### Your task
Please format the records in the stretch from the line containing "You are a computer-use" through the line containing "tap(352, 14)" as a two-column CSV with the columns request and answer, one row per record. Put each record's text and its answer in separate quoted fields, turning line breaks into spaces.
--- Input rows ---
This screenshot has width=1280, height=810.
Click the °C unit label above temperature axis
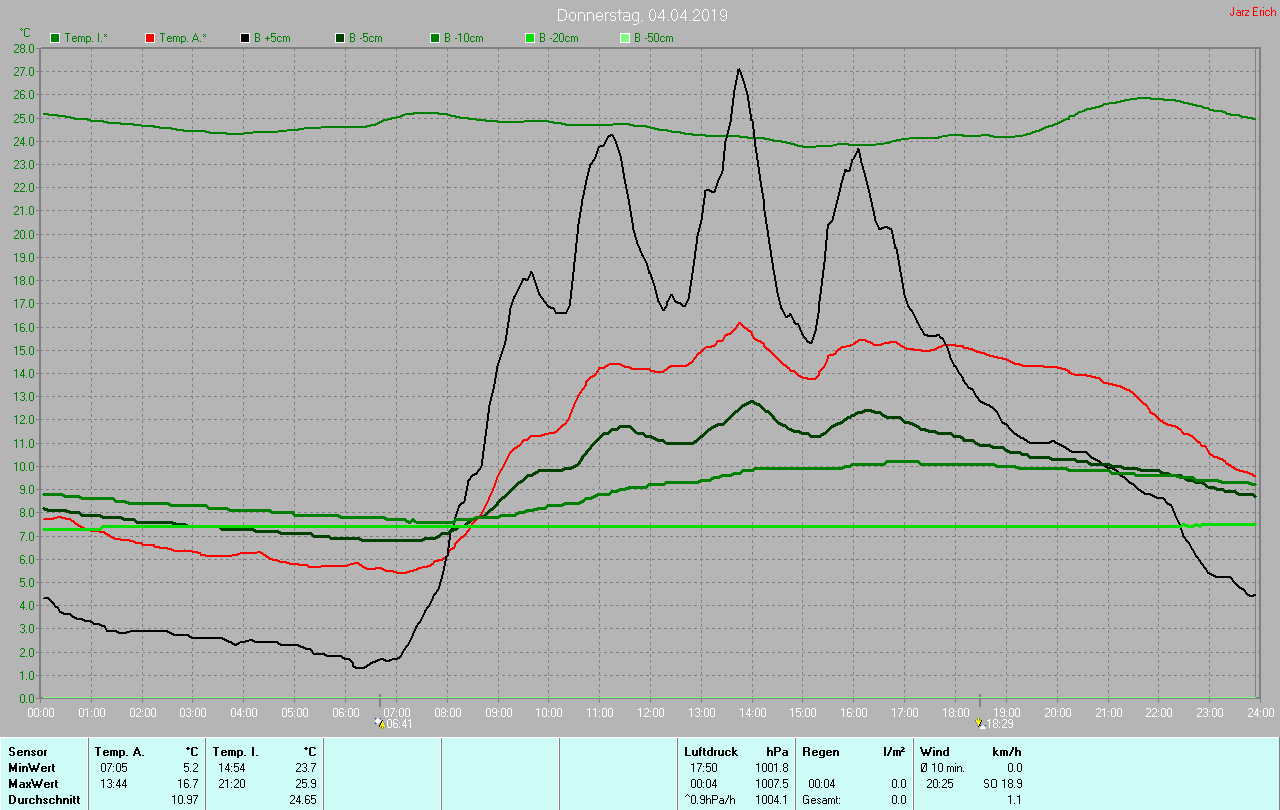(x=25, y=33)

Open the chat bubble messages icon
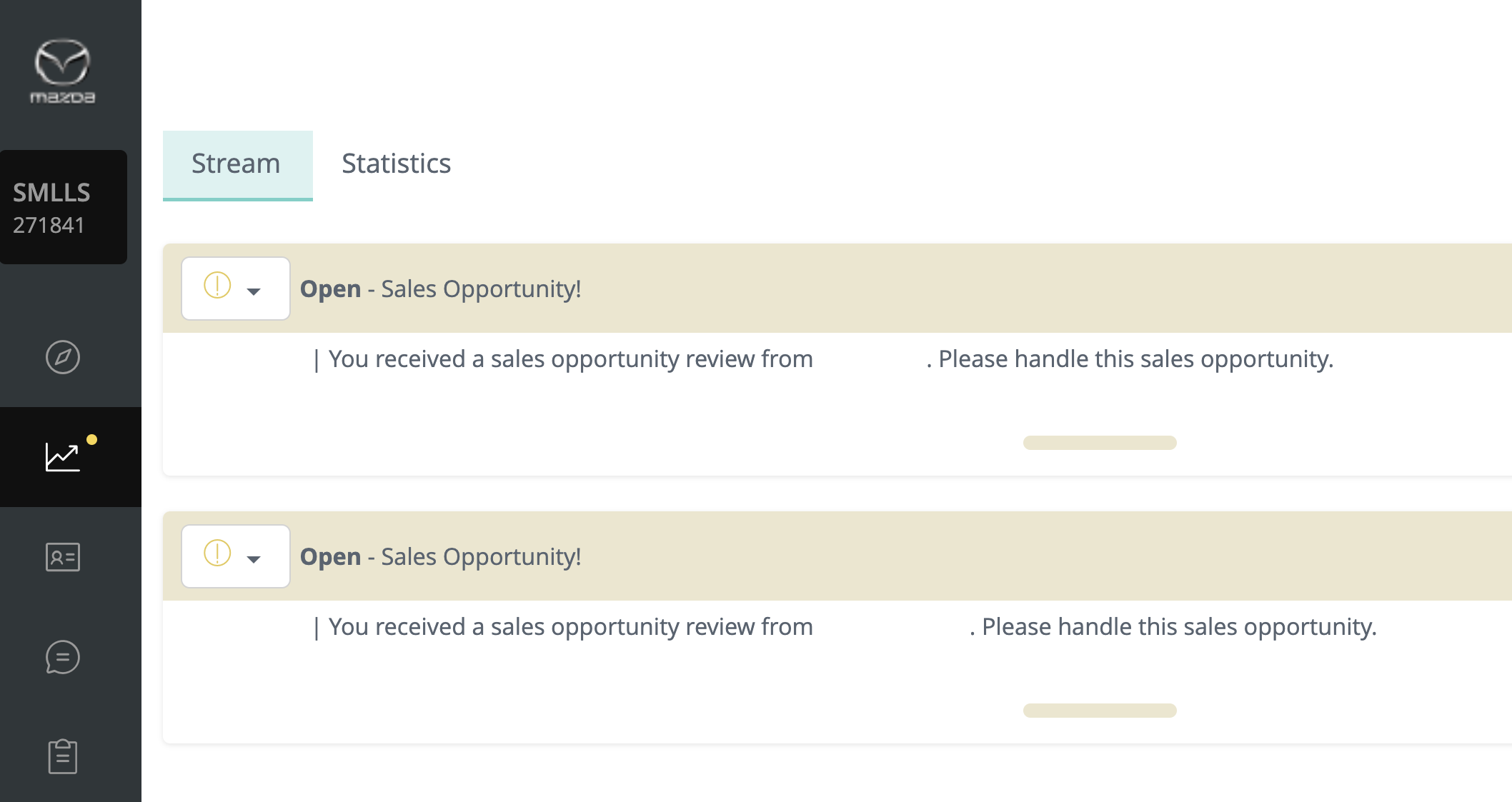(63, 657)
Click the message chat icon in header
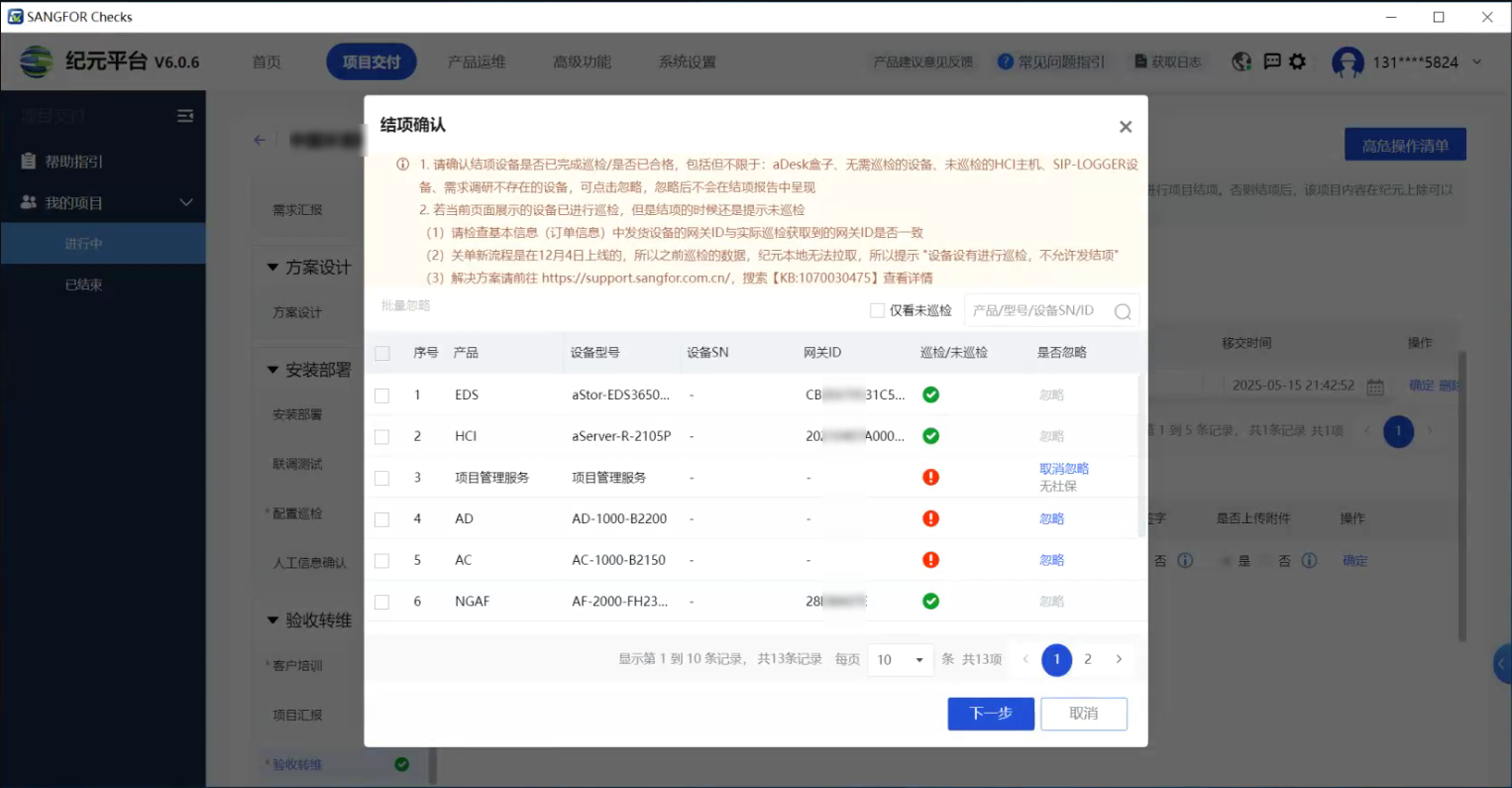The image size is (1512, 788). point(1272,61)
---
--- Input rows ---
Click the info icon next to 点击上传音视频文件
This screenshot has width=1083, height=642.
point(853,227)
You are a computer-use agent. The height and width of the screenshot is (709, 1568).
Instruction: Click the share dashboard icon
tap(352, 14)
---
--- Input rows ---
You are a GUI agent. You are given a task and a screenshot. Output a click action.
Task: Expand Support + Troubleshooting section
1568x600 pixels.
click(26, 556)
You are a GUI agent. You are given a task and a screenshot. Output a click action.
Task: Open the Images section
---
### Task output
request,answer
"You are a computer-use agent. The height and width of the screenshot is (709, 1568). Instruction: Click the share dashboard icon","tap(352, 14)"